=== Materials provided ===

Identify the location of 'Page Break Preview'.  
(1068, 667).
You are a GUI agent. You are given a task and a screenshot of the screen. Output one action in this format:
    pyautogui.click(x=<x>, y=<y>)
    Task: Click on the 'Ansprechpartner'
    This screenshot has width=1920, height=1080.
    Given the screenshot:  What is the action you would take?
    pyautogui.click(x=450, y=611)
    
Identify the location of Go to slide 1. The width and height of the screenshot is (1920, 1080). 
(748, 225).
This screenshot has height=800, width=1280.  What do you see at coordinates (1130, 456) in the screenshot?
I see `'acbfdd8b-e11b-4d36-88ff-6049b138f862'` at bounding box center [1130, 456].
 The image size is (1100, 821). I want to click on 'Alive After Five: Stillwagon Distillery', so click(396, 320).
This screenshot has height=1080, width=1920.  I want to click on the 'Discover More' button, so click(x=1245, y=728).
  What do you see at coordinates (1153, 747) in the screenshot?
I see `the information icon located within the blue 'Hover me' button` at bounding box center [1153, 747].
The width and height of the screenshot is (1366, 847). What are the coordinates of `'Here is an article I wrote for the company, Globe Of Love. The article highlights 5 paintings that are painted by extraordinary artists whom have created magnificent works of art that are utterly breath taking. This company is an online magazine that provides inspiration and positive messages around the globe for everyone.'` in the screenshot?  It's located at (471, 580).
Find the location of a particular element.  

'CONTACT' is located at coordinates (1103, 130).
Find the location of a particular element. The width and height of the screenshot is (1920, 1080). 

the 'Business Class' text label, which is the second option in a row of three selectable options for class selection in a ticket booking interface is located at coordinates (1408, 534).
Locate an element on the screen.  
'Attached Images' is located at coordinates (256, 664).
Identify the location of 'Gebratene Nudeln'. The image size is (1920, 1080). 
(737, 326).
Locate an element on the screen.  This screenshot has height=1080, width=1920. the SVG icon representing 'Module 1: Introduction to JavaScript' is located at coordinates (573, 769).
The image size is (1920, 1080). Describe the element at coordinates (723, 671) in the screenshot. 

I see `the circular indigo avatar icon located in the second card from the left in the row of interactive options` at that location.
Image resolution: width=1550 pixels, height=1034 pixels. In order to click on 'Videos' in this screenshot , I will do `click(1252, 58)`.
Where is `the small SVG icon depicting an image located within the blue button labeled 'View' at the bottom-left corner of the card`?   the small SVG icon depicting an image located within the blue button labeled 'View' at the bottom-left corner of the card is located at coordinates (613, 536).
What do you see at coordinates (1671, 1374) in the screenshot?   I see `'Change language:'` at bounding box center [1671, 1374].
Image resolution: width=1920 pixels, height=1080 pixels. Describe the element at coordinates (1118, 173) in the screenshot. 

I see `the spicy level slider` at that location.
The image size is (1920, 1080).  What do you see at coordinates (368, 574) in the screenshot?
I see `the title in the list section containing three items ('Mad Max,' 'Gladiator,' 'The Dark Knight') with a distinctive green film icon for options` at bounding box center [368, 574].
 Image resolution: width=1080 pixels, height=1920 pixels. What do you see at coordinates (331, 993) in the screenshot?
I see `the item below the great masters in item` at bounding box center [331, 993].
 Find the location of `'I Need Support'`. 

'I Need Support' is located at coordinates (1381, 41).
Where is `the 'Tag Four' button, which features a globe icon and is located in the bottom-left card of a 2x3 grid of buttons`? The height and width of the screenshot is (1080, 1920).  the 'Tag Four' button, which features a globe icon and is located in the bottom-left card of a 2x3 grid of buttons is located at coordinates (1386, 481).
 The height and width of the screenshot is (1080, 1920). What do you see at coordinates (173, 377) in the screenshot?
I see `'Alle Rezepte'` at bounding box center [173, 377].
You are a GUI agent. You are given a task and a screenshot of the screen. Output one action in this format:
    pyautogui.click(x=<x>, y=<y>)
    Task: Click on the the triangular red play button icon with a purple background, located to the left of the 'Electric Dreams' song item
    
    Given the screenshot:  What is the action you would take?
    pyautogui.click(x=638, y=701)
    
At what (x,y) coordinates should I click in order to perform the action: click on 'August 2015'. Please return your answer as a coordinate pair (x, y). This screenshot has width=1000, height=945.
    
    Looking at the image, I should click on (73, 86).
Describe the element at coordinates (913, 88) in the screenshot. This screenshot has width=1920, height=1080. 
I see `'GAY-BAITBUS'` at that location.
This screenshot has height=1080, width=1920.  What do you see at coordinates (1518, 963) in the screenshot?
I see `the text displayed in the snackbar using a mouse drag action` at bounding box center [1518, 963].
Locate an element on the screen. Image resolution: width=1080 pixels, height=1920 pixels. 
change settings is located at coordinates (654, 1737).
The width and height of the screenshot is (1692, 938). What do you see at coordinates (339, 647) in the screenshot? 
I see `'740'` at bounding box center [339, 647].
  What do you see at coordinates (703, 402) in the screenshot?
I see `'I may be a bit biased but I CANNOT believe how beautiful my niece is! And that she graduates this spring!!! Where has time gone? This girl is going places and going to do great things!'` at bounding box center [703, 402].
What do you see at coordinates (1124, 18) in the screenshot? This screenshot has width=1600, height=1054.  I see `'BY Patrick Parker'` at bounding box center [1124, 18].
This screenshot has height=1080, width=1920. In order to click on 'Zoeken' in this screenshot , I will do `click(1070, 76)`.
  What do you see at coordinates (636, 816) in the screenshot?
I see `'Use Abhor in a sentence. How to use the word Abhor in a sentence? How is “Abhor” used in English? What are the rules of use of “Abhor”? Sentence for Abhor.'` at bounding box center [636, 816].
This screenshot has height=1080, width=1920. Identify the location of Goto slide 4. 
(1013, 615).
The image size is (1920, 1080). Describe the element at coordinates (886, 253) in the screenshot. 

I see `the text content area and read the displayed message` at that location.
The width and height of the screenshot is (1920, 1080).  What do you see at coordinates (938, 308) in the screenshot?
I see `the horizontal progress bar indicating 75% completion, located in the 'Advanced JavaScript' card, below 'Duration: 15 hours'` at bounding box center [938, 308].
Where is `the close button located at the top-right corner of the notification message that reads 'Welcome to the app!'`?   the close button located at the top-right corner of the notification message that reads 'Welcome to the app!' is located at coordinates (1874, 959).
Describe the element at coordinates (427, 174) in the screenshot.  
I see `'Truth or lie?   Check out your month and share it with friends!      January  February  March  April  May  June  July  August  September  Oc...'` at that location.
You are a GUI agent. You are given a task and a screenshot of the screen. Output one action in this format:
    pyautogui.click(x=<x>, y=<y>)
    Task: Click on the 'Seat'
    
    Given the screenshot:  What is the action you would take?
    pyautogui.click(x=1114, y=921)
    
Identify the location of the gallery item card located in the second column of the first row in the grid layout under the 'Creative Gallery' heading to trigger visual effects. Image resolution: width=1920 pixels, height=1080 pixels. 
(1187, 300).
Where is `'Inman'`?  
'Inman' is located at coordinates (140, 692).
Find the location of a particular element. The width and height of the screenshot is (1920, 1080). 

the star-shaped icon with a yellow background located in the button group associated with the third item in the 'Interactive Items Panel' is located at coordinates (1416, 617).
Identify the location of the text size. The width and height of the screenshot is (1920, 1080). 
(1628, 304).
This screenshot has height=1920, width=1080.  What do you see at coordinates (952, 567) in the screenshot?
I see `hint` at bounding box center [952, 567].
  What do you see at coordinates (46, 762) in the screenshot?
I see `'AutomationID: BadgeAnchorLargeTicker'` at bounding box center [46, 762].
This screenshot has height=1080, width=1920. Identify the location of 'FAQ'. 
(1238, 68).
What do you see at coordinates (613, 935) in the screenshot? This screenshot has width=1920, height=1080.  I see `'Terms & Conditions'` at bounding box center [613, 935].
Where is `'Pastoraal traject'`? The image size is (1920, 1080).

===

- Short exercise -
Repeat the lines from the one with "Identify the location of Go to" up to and including the one with "center [1153, 747].", swapping "slide" for "page" and leaving everything else unchanged.

- Written response -
Identify the location of Go to page 1. The width and height of the screenshot is (1920, 1080). 
(748, 225).
This screenshot has height=800, width=1280.  What do you see at coordinates (1130, 456) in the screenshot?
I see `'acbfdd8b-e11b-4d36-88ff-6049b138f862'` at bounding box center [1130, 456].
 The image size is (1100, 821). I want to click on 'Alive After Five: Stillwagon Distillery', so click(396, 320).
This screenshot has height=1080, width=1920.  I want to click on the 'Discover More' button, so click(x=1245, y=728).
  What do you see at coordinates (1153, 747) in the screenshot?
I see `the information icon located within the blue 'Hover me' button` at bounding box center [1153, 747].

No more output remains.